Beginning at the line that contains "This screenshot has width=419, height=868.", reproduce the entries below exactly, ending with the line that contains "Click the words 'Second Place'". Omit each picture.

▶ INFORMATION PROVIDED
Content starts
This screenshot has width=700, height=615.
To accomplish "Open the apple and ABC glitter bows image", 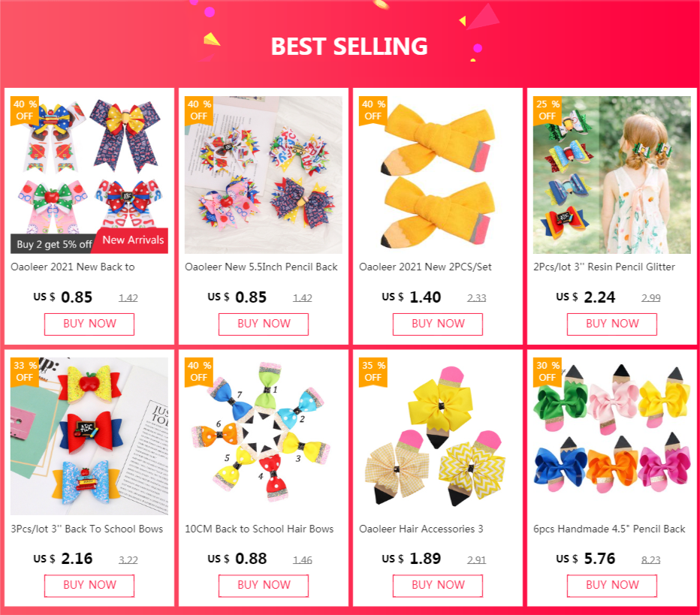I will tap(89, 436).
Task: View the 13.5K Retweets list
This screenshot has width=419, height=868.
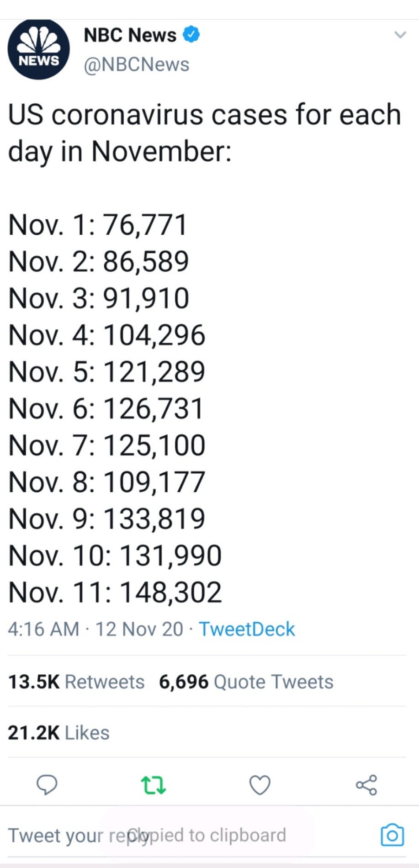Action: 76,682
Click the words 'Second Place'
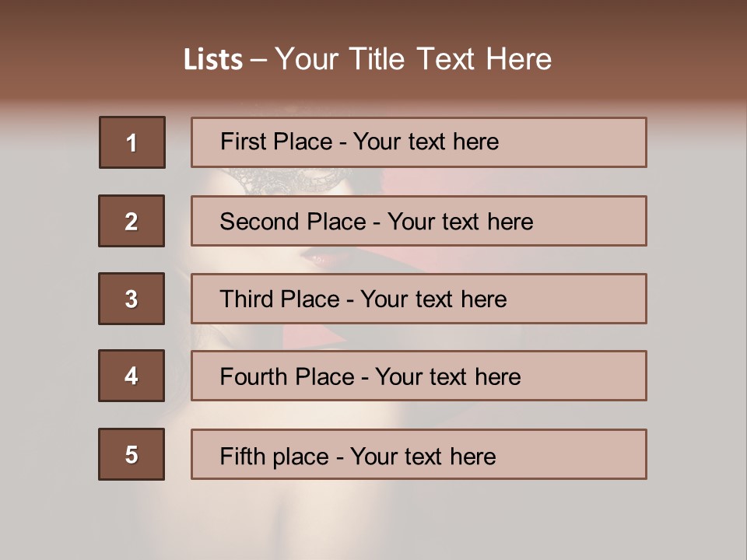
Content ends
Content starts
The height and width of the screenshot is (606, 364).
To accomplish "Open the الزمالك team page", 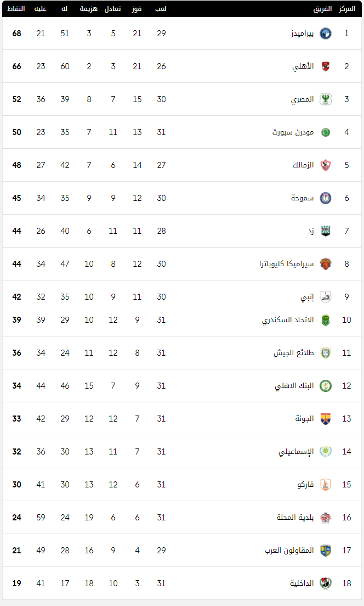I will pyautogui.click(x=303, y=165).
Content ends
Content starts
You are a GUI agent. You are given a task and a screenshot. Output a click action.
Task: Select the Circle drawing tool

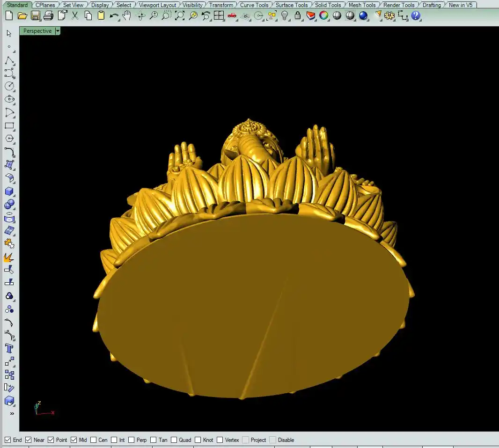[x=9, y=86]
Content ends
▶ RESPONSE TO THIS EXERCISE
This screenshot has width=419, height=868.
Action: 76,682
Click the words 'Second Place'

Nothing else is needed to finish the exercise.